Io stessa ero diventata una sorta di persecutore da tenere a bada riempiendo la seduta di parole di autoelogio per il timore di sentirsi dire qualcosa di diverso. È finita che Marta ha sostenuto di avere una depressione grave che secondo lei io ero colpevole di non avere visto. Ha interrotto la terapia piena di biasimo nei miei confronti, dicendo di essersi già affidata alle cure farmacologiche di uno psichiatra che finalmente l’aveva fatta sentire capita. Anche se mi sembra che sino a un certo punto abbiamo fatto un buon lavoro, non posso certo dire di essere soddisfatta di questa conclusione. Ma è importante sapere che anche gli psicoterapeuti e le psicoterapie possono incontrare il fallimento.
Il potere trasformativo della self-compassion
Quello che avrei voluto e non sono riuscita a trasmettere a Marta è la disponibilità a guardare ai nostri errori e alle nostre mancanze con gentilezza e comprensione. E’ il costrutto della self-compassion, o auto-compassione, tratto dalla psicologia buddhista e valorizzato in anni recenti anche da diversi studi scientifici che ne dimostrano l’importanza per il nostro benessere e per il cambiamento. Ne ho parlato spesso sui social e su questo blog, in diverse occasioni lo abbiamo praticato insieme, e puoi approfondirlo anche leggendo il lavoro di ricerca di Kristin Neff, Christopher Germer, Paul Gilbert e Brene Brown.
La self-compassion è la disponibilità a guardare ai nostri errori e alle nostre mancanze con gentilezza e comprensione. In particolare nei momenti difficili, permette di non giudicarci troppo severamente e al contempo di non chiuderci difensivamente. Ci permette di riconoscere gli errori fatti e di accettare le nostre responsabilità. Ci permette di migliorare. Gli studi dimostrano che essere gentili con noi stessi favorisce la crescita personale attraverso l’accettazione, evitandoci di precipitare nel rimpianto.

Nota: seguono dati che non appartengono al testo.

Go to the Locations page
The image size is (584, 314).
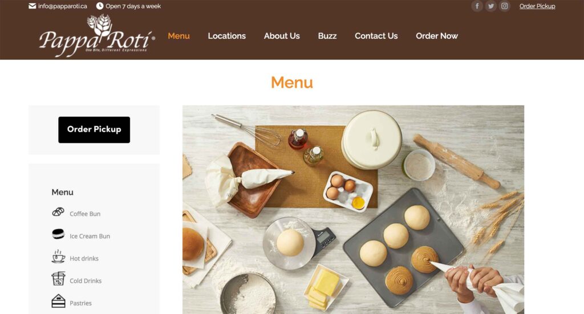(227, 36)
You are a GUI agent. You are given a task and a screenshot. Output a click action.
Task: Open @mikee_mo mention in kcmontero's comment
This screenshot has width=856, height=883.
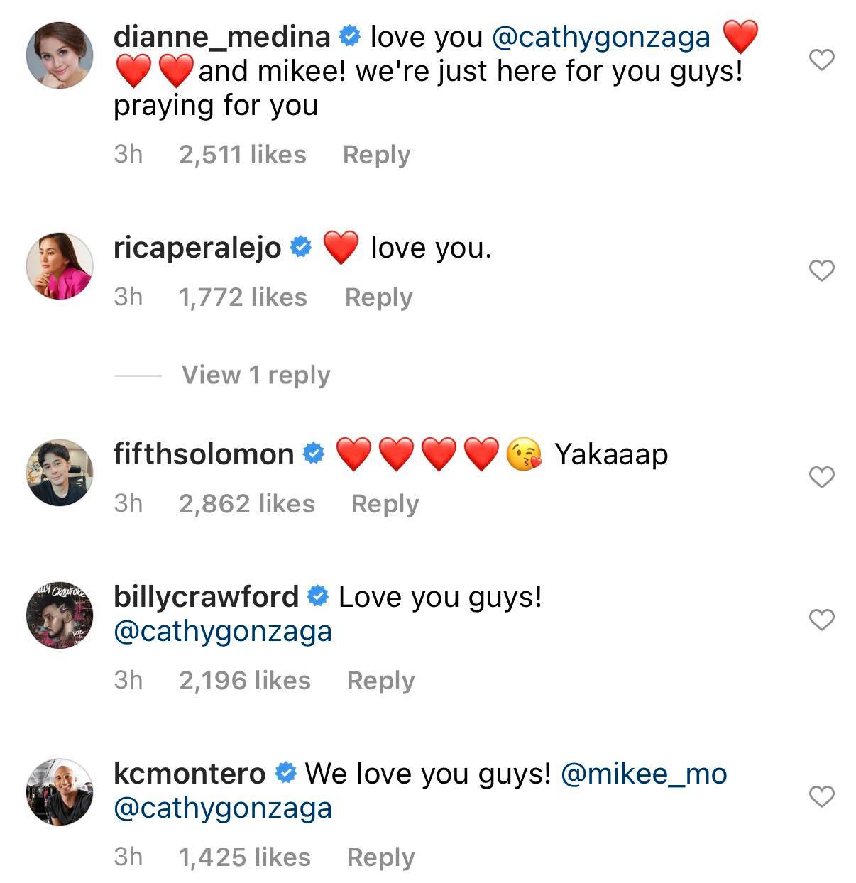[x=644, y=774]
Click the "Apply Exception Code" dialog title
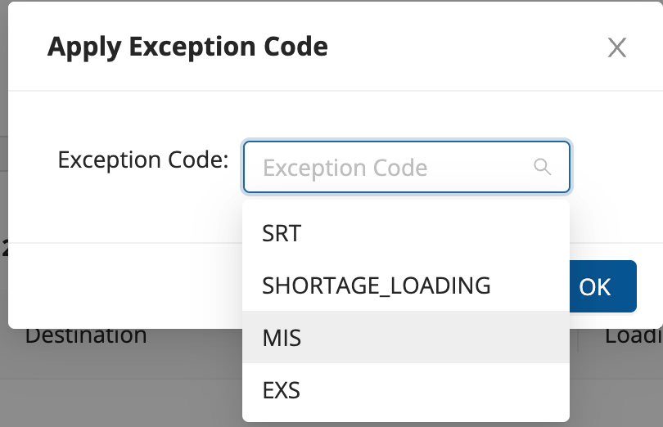The image size is (663, 427). coord(187,47)
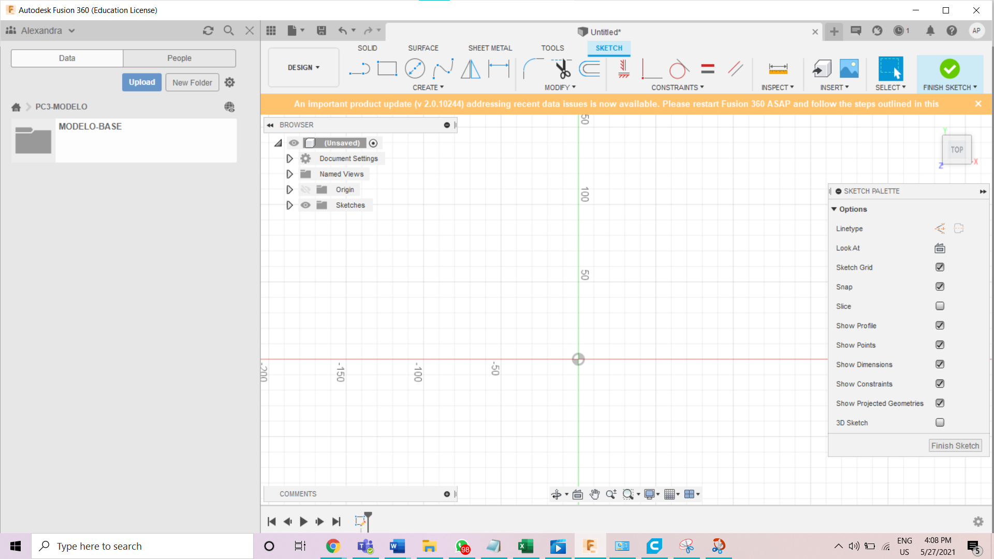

Quest’ultimo punto non è banale: essere gentili con noi stessi non significa non avere disciplina, non giudicare non equivale a non discernere, e perdonarsi non significa non impegnarsi per fare meglio o per non ripetere gli stessi errori due volte. Essere gentili vuol dire riconoscere che, come tutti, siamo esposti agli errori e al fallimento. È l’accettazione della nostra umanità che ci permette di non sprecare le nostre energie a rimuginare, ma piuttosto di imparare ciò che va appreso e proseguire meglio equipaggiati.
Pratica la self-compassion oggi
Una dimenticanza, una parola detta male, un piede che inciampa, un’incomprensione, una valutazione errata che si mostra in tutte le sue conseguenze… Oggi, che ci piaccia o meno, saremo imperfetti e sbaglieremo qualcosa.
Possiamo vivere aggrappati con le unghie e con i denti al nostro bisogno di essere migliori degli altri – che nasconde il terrore di essere inferiori e non amati- e fingere di non avere sbagliato, magari cercando colpe esterne. Possiamo lasciare che i nostri errori ci definiscano, e sprofondare in una coltre di giudizi negativi che poi finiscono davvero per offuscare il nostro potenziale. Oppure possiamo fermarci. E riflettere sul fatto che essere perfetti non ci renderà più felici, mentre riconoscere pienamente la nostra umanità potrebbe essere il primo passo per vivere meglio.
Questo è proprio un caldo augurio per iniziare la giornata in modo diverso dal solito..grazie!